Work required: Look through the entries below and show every line containing the word "agent".

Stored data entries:
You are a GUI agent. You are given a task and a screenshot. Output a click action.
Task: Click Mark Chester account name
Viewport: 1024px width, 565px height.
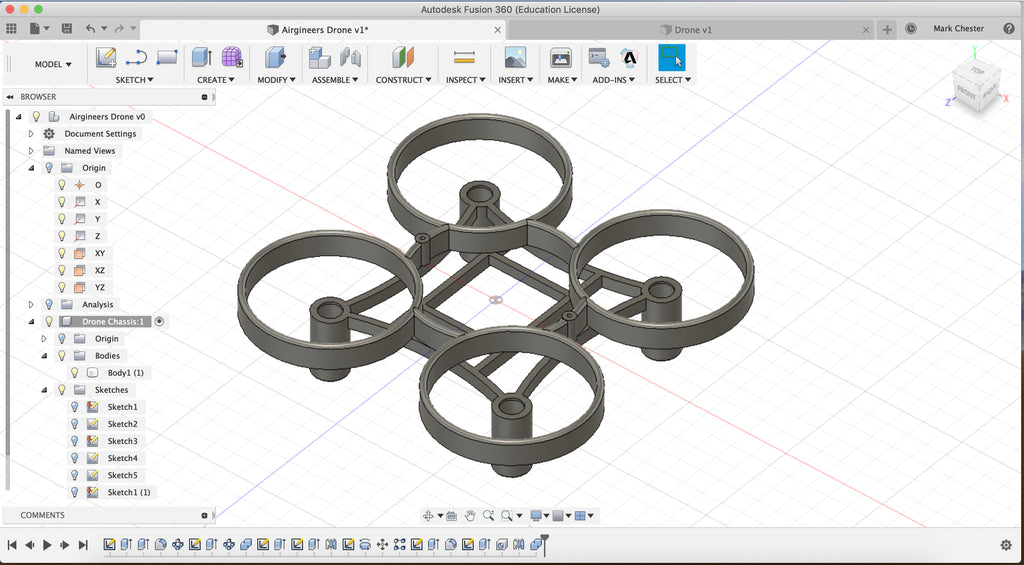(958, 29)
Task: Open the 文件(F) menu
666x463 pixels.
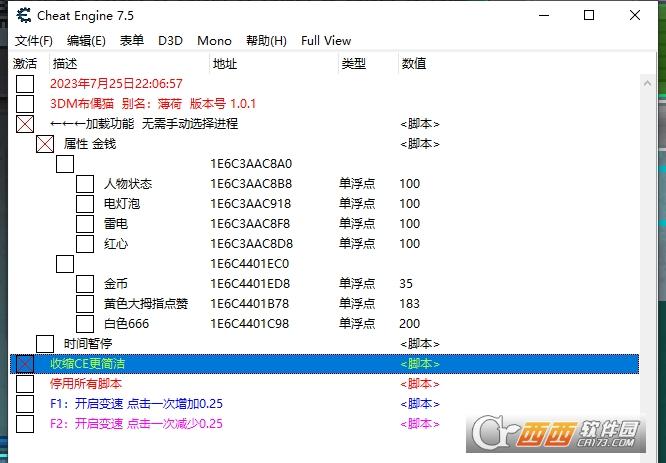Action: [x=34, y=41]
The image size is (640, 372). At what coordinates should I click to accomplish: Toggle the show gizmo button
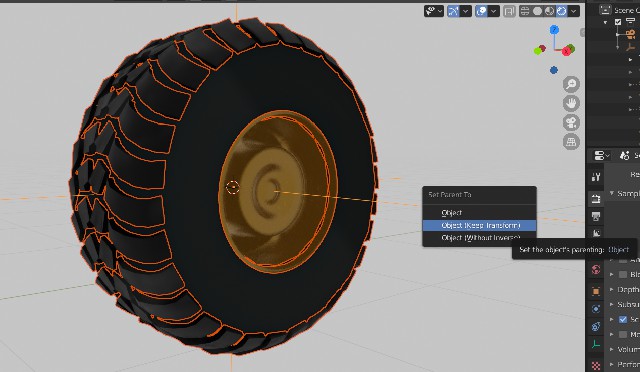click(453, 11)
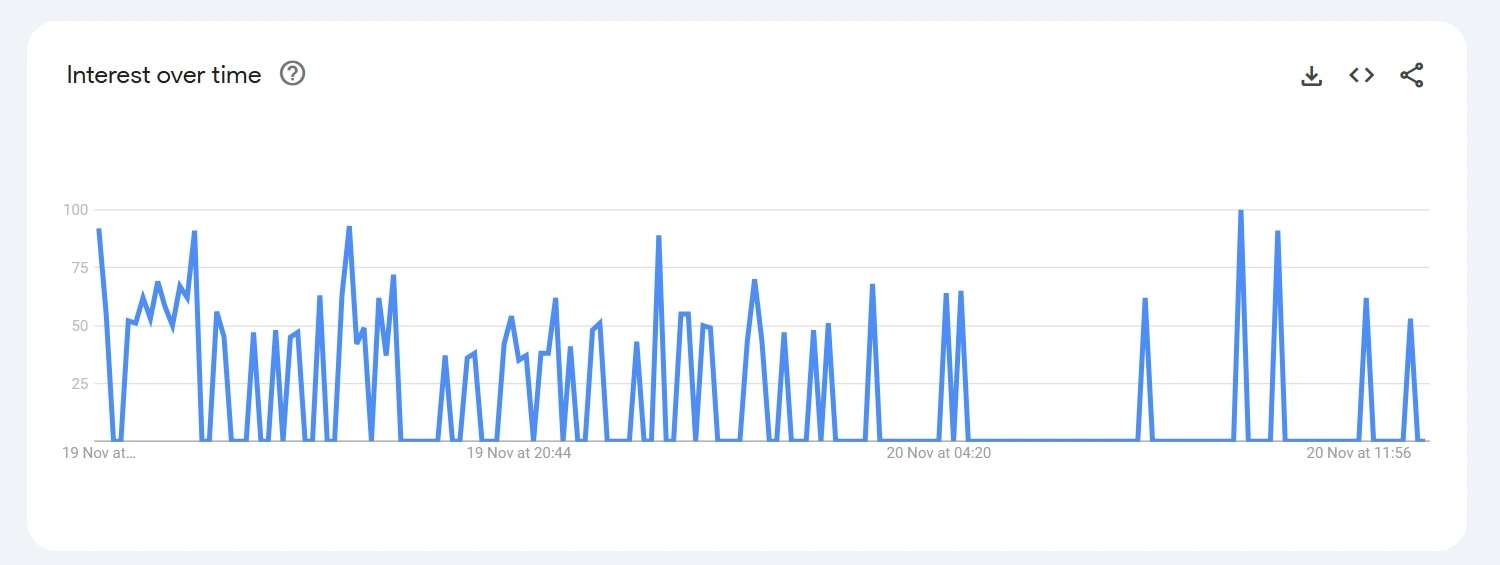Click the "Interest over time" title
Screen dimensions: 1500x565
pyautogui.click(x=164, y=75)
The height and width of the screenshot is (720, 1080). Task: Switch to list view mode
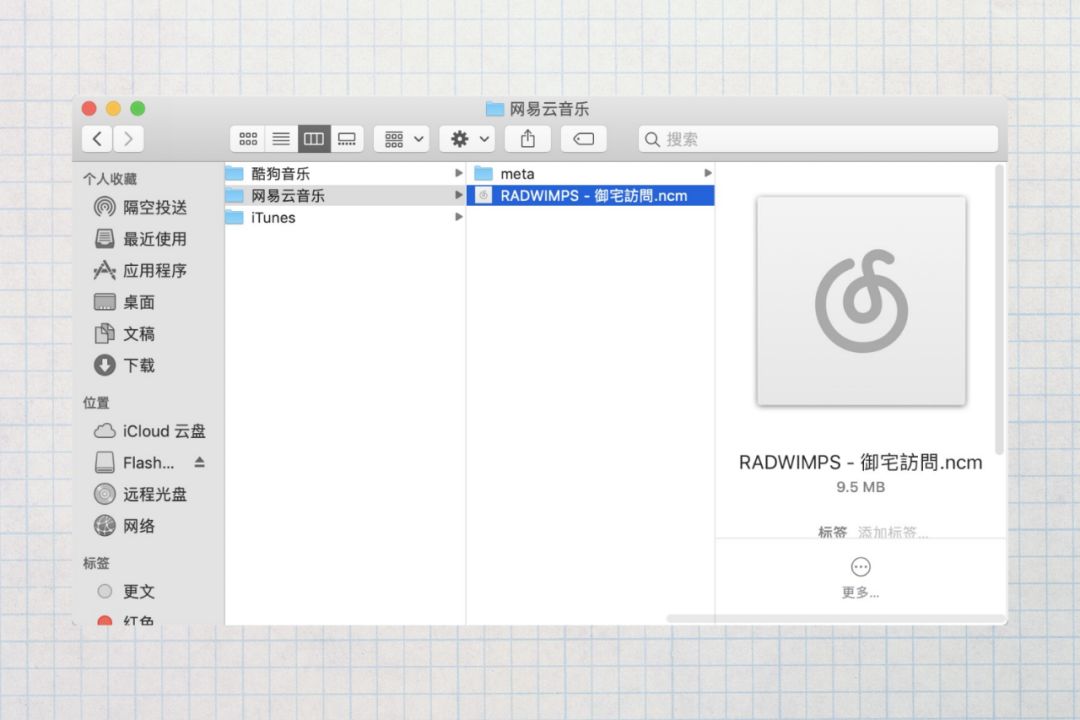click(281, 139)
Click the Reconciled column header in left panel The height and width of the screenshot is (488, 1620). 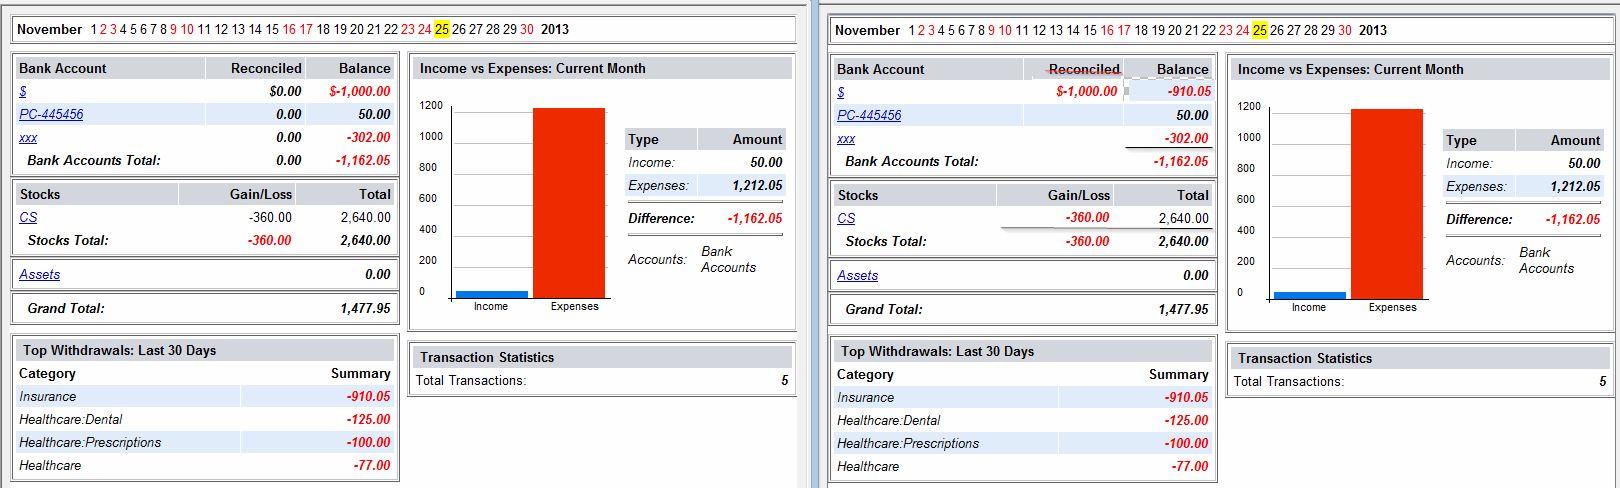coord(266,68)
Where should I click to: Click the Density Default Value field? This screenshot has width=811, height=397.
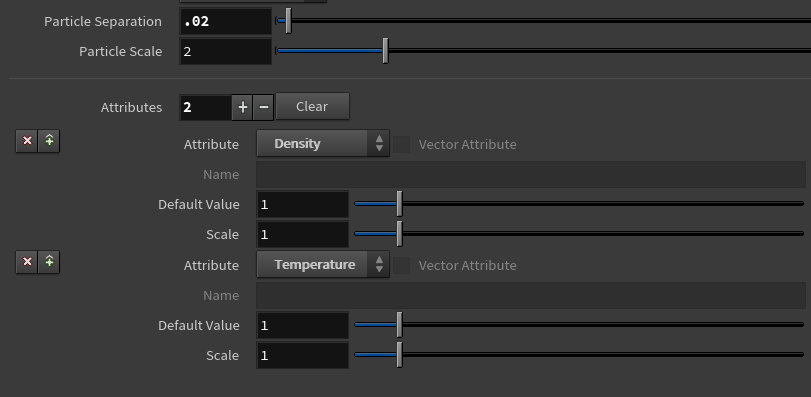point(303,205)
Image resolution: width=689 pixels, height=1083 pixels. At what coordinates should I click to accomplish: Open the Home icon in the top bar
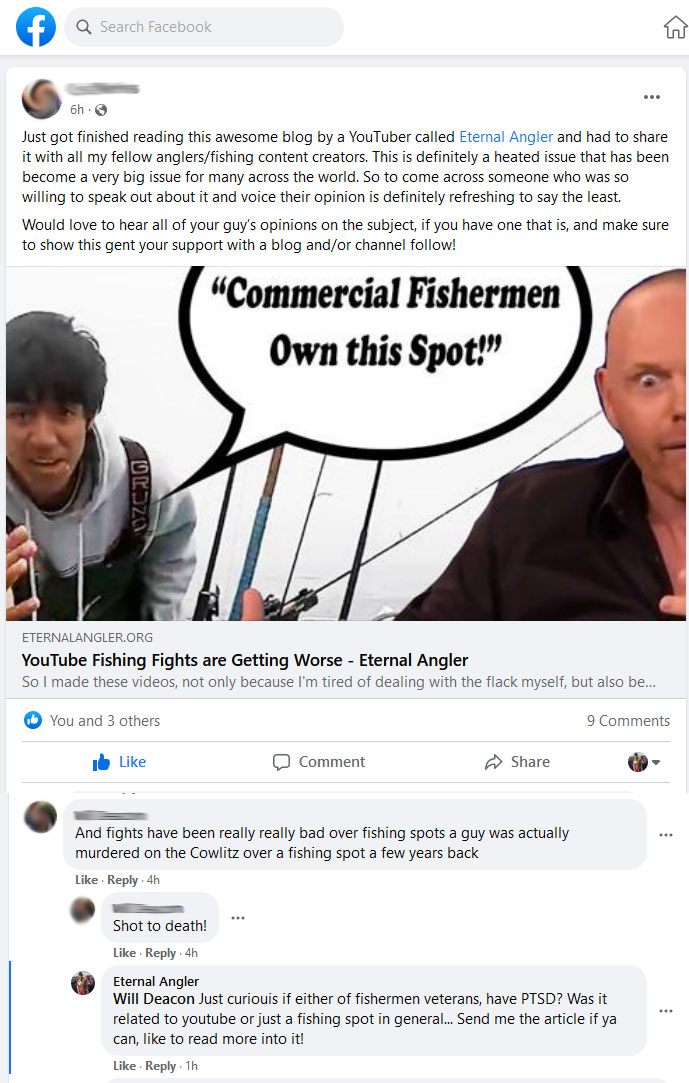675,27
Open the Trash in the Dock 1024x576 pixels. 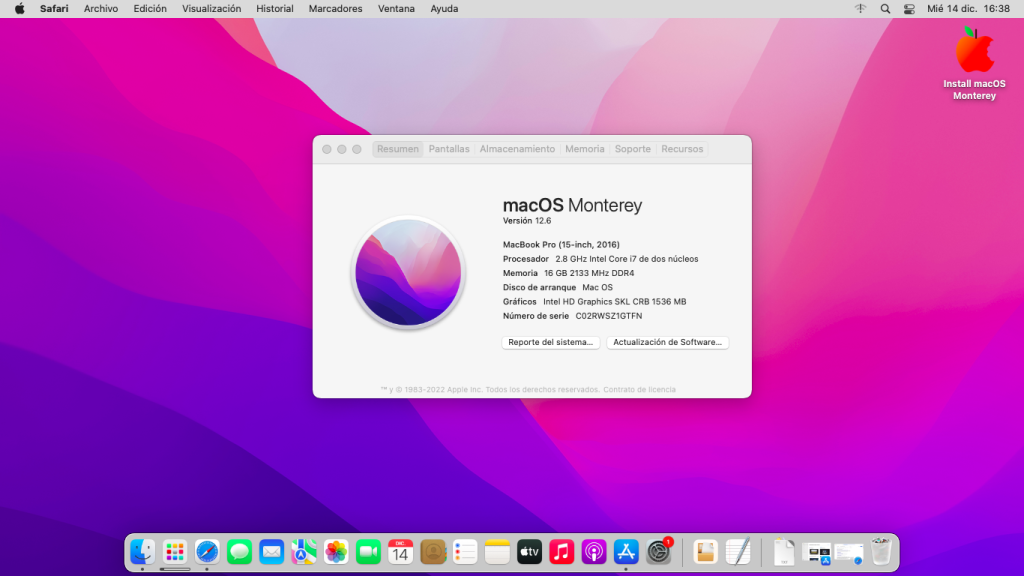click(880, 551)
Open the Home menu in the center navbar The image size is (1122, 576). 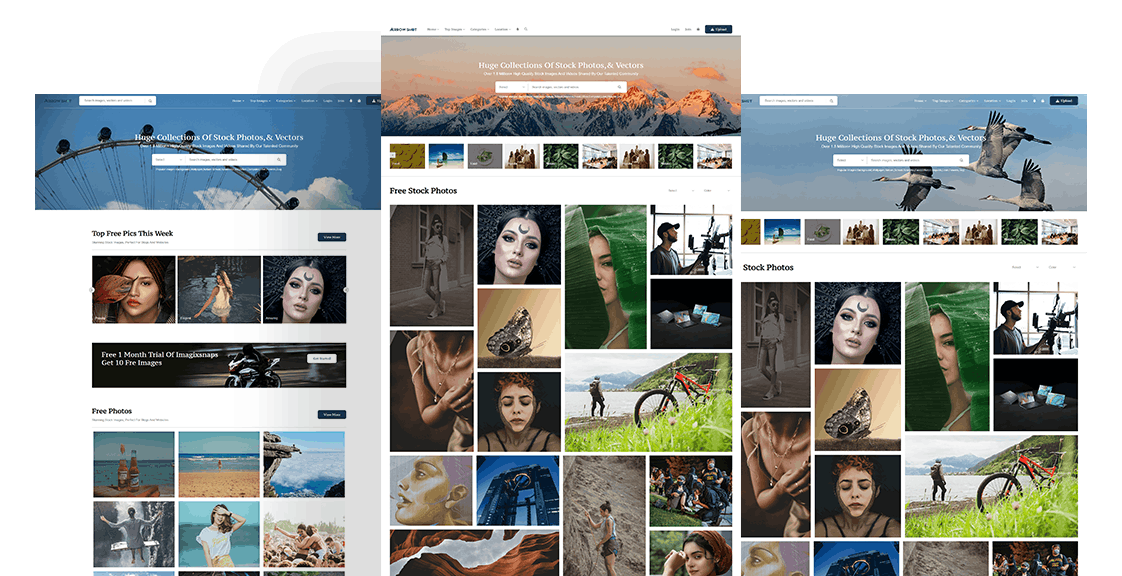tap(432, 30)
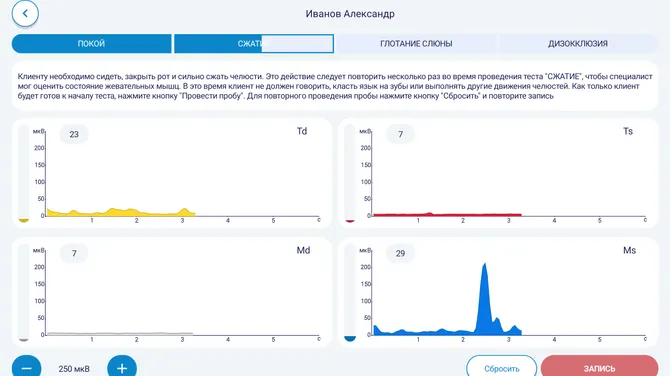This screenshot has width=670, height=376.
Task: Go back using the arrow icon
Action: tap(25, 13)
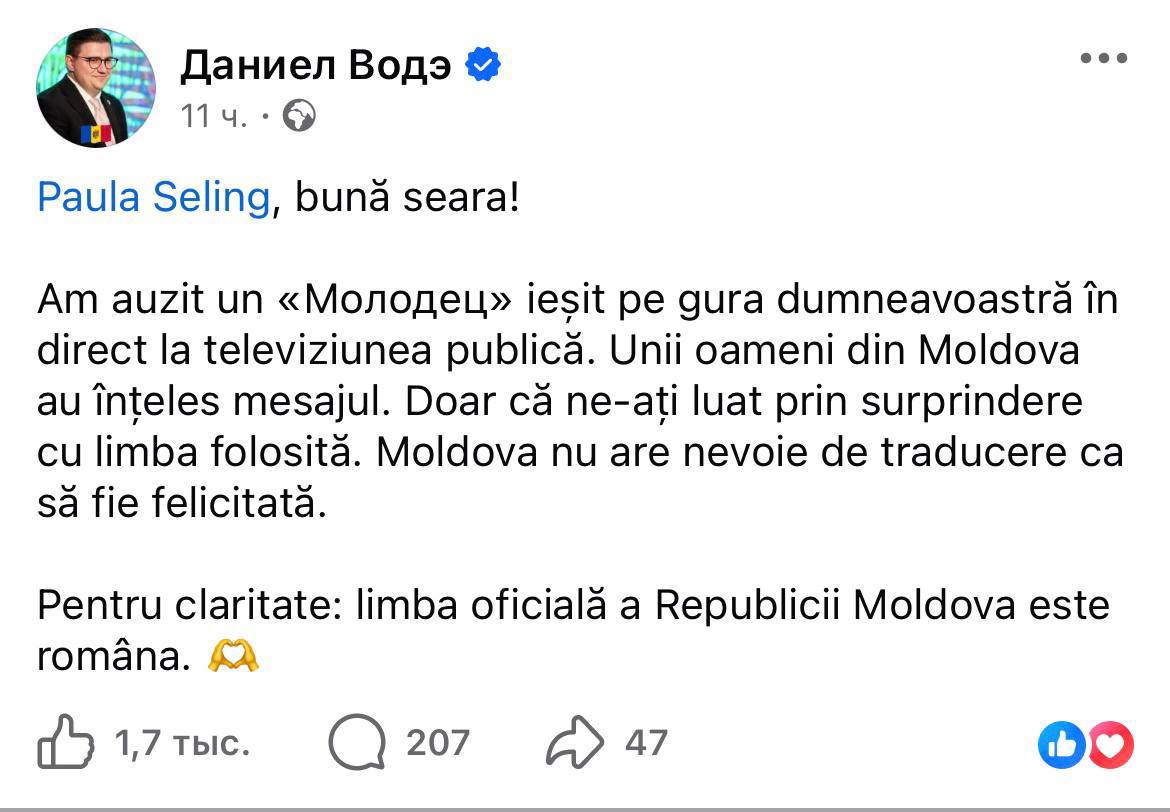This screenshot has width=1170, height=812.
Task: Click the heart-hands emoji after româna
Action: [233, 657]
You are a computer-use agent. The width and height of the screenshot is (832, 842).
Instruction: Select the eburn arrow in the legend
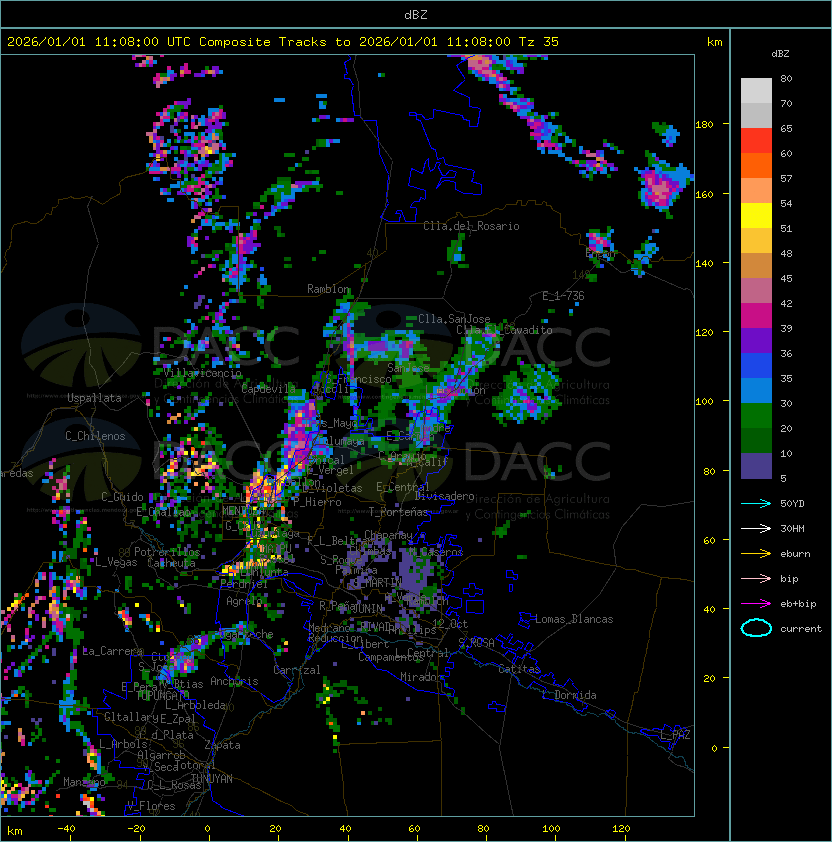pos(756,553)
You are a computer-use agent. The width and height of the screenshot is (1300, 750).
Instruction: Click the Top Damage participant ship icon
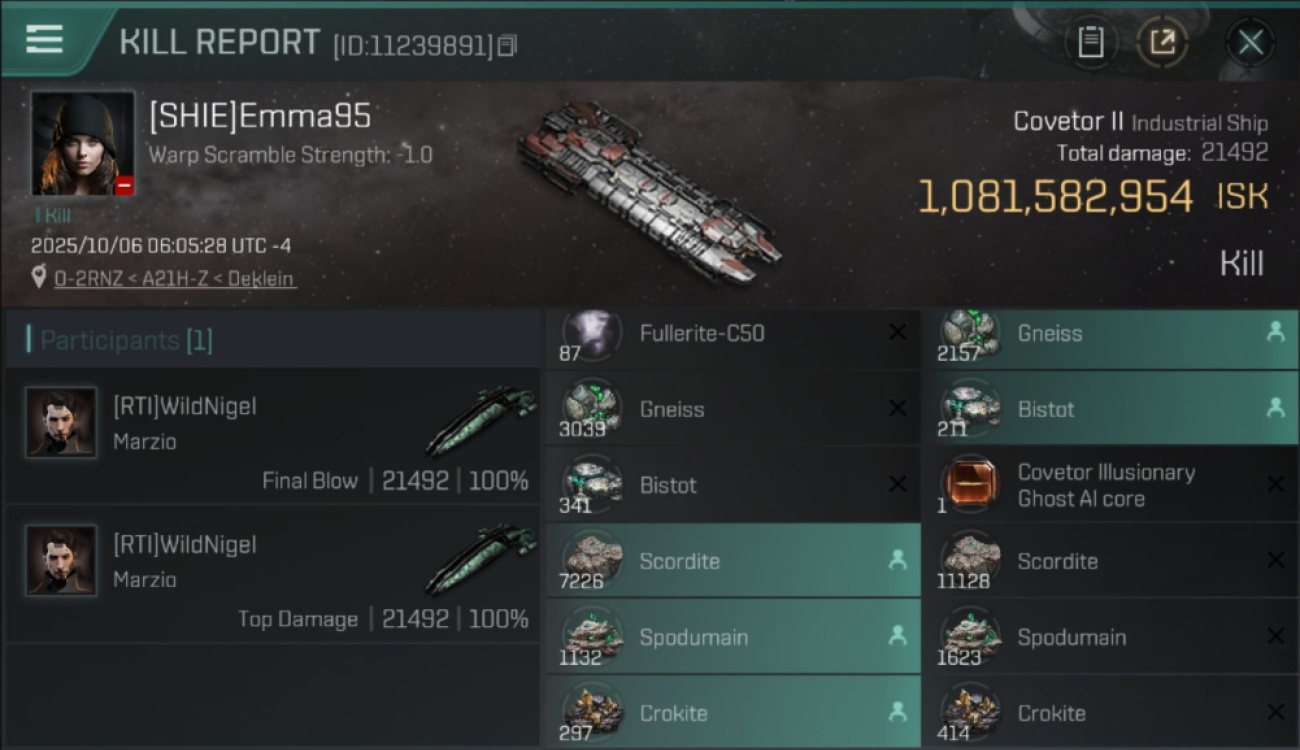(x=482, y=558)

Result of this exercise:
You are a GUI agent. You are given a task and a screenshot. Output a click action.
You are a computer-use agent. The width and height of the screenshot is (832, 842).
You are a computer-use agent. The width and height of the screenshot is (1300, 750).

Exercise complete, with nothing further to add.